■ **Directions**
Each line of the records that includes "resolution" should be found and copied.

■ **Items from a data source**
* * * * *
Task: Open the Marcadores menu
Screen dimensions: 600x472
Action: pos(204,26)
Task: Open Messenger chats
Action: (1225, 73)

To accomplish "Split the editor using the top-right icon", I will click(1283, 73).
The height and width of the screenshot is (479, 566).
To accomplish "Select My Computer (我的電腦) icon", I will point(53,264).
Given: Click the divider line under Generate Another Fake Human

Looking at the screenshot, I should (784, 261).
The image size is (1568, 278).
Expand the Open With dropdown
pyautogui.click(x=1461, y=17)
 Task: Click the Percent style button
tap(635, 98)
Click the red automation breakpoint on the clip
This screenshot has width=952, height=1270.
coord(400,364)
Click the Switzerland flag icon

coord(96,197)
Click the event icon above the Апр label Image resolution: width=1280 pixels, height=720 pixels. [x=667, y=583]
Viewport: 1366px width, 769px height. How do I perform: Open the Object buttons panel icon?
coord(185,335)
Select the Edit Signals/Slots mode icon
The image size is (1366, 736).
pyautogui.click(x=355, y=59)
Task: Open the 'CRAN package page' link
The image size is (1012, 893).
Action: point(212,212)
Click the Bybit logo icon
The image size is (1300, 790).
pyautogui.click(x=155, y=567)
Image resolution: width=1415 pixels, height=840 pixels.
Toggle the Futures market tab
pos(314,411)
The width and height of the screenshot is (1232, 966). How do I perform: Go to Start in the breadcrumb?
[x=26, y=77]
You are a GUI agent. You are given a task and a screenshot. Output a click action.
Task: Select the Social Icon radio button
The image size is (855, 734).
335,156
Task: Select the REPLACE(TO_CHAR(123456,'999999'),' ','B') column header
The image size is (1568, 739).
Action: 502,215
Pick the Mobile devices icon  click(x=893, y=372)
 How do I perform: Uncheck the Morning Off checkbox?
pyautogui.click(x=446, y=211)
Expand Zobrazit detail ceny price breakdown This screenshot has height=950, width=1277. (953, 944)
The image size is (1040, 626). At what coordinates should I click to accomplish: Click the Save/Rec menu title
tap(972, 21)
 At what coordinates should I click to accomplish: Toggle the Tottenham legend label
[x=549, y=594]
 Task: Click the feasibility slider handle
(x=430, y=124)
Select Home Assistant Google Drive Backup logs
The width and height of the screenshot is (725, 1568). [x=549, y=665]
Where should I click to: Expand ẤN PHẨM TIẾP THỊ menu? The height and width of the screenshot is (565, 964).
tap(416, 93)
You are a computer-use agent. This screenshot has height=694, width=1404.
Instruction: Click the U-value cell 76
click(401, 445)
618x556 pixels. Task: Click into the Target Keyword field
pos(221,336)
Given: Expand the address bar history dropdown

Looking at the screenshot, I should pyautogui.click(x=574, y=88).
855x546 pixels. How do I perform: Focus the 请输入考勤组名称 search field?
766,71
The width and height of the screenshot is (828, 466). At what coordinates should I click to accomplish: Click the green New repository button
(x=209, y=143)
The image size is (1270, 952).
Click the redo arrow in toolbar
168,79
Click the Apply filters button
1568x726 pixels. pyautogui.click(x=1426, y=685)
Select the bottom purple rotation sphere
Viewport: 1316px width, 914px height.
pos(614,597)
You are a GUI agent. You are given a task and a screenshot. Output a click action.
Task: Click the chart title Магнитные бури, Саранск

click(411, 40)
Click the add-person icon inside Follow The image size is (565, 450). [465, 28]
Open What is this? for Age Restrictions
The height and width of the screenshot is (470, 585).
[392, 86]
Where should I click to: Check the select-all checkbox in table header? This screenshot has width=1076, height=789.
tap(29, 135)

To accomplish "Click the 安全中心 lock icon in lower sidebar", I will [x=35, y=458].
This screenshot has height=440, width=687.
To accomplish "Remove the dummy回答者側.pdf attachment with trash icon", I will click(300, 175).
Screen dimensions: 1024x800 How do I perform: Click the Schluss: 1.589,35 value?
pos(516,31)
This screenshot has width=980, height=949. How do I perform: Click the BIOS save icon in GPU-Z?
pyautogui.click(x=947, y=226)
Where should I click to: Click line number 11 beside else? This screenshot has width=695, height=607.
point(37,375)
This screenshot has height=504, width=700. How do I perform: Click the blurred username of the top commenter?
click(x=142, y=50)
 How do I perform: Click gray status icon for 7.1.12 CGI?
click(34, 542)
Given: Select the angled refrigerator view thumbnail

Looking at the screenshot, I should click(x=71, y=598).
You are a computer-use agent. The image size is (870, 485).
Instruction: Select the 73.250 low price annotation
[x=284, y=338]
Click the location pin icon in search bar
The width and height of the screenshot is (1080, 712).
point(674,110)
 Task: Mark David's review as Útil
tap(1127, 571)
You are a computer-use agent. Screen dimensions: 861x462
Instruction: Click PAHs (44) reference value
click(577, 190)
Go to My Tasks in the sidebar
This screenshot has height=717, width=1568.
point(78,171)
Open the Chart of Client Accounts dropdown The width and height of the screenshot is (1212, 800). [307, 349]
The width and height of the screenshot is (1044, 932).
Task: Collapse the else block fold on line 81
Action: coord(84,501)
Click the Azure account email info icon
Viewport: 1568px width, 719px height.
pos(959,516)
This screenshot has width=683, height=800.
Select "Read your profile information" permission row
* * * * *
■ **Response to this task**
Click the event icon above the Апр label Image resolution: width=1280 pixels, height=720 pixels. [x=667, y=583]
Image resolution: width=1415 pixels, height=840 pixels.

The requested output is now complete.